I've got about 2 years left on my MDiv and I'm considering pursuing a PhD possibly in counseling. I was wondering if anyone had recommendations for a seminary? I know Southern's is pretty good, but we'd like to move back closer to the Midwest (NE, IA, KS, MO area) and I have been unsuccesful in finding good schools in that area. Any recommendations?


----------



## SolaScriptura (Jul 17, 2006)

For a PhD in Counseling - I believe Biblical Counseling is what you want, correct? - I think Southern is about as close to the Midwest as you're going to get.

Calvary in Kansas City has an MA in Biblical Counseling, but I don't think they offer PhDs. 

Of course there is always Wheaton. They are definitely an integrationist school, but I think you'll be fine if you have a solid master's level understanding of biblical counseling.


----------



## Ivan (Jul 17, 2006)

Whitefield Theological Seminary has a PhD in Biblical Counseling via distance education. I think it's a good program, but a little to pricey for this poor Baptist.


----------



## CharlesG (Oct 15, 2006)

I am amazed of all the so-called Christian Psychology courses and degrees that are available in seminaries and colleges. I often wondered how we can derive the specifics of how to think and act from non-Christian philosophies. Sure, God puts His laws into every one's heart, but without special revelation, one can only be aware of negative sanctions regarding the law. Behavior modification and many counseling theories contradict Scriptures. Due to a sinful heart, man cannot be changed by external controls and techniques. That is, one cannot develope godly lifestyles with their minds and hearts due to a sin nature. How can theories derived from Freud, Skinner, et al, have any specifics for our thinking and behavior? One must presuppose a certain action or thinking pattern apriori as their goal. These goals may or may not be Biblical and the means to achieve them are contrary to sanctification in most cases. These lost men do not have this knowledge of the means of grace; i.e., worship, the Word, prayer, etc. They merely observe human behavior and create standards of how one must live from these general observations. An "is" never equals an "ought". 

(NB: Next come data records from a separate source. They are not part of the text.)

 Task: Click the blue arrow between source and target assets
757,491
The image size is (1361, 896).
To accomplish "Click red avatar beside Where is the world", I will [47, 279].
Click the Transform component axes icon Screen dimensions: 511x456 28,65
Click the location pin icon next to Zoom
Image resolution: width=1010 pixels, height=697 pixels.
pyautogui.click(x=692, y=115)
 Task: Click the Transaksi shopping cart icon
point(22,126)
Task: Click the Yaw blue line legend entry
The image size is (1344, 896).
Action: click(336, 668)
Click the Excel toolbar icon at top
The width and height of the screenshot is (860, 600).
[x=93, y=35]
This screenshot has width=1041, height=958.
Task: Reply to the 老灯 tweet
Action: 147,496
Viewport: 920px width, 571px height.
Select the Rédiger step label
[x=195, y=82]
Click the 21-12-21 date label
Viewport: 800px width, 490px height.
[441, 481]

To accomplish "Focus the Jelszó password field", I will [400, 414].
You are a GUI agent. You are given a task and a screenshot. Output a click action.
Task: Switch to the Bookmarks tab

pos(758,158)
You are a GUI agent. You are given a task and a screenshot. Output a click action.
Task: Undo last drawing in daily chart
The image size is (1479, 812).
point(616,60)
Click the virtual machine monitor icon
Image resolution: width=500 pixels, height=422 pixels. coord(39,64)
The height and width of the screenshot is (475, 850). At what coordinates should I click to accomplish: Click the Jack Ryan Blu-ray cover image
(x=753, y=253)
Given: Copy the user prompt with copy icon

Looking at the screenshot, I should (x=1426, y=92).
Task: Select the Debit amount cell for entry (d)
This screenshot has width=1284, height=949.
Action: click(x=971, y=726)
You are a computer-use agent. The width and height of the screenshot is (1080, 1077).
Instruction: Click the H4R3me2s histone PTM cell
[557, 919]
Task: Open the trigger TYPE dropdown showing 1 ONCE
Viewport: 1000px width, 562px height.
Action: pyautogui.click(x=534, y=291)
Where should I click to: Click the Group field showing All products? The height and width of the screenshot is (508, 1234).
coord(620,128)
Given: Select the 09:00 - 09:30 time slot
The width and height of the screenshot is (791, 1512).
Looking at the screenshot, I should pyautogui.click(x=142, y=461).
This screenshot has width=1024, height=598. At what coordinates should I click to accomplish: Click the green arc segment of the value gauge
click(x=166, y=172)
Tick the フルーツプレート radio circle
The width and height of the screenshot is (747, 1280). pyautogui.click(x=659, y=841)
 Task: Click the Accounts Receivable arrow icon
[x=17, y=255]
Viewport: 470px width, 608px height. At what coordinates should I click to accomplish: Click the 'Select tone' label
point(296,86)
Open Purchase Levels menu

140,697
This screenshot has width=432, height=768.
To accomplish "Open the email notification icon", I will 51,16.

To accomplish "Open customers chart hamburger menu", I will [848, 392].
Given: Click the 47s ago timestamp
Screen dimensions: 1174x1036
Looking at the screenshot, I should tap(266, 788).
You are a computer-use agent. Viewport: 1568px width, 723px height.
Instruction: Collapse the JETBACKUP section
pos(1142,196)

Given those thoughts, I can't see why one would pursue a degree in that field. I believe that Elders should be equiped with enough Theology to answer any problems of a general nature. One can deduce from these general categories to particular problems. 1 Tim. 3:16,17; 1 Pet. 1:3

CharlesG

[Edited on 10-15-2006 by CharlesG]


----------



## CharlesG (Oct 17, 2006)

Here are some interesting articles regarding the field of christian couseling or christian psychology:

http://www.psychoheresy-aware.org/critbcm.html

Best Regards,

Charles Gillihan


----------



## elnwood (Oct 31, 2006)

As far as I know, there are no true Ph.D. programs in Biblical Counseling. Whitefield Seminary has a Ph.D. in Biblical Counseling, but the seminary is not accredited. Doctoral programs in Biblical Counseling are D.Min. degrees, not Ph.D. degrees. A D.Min. is a professional degree, and a Ph.D. is a research degree. D.Min. programs will require at least three years of full-time ministry before entering.


----------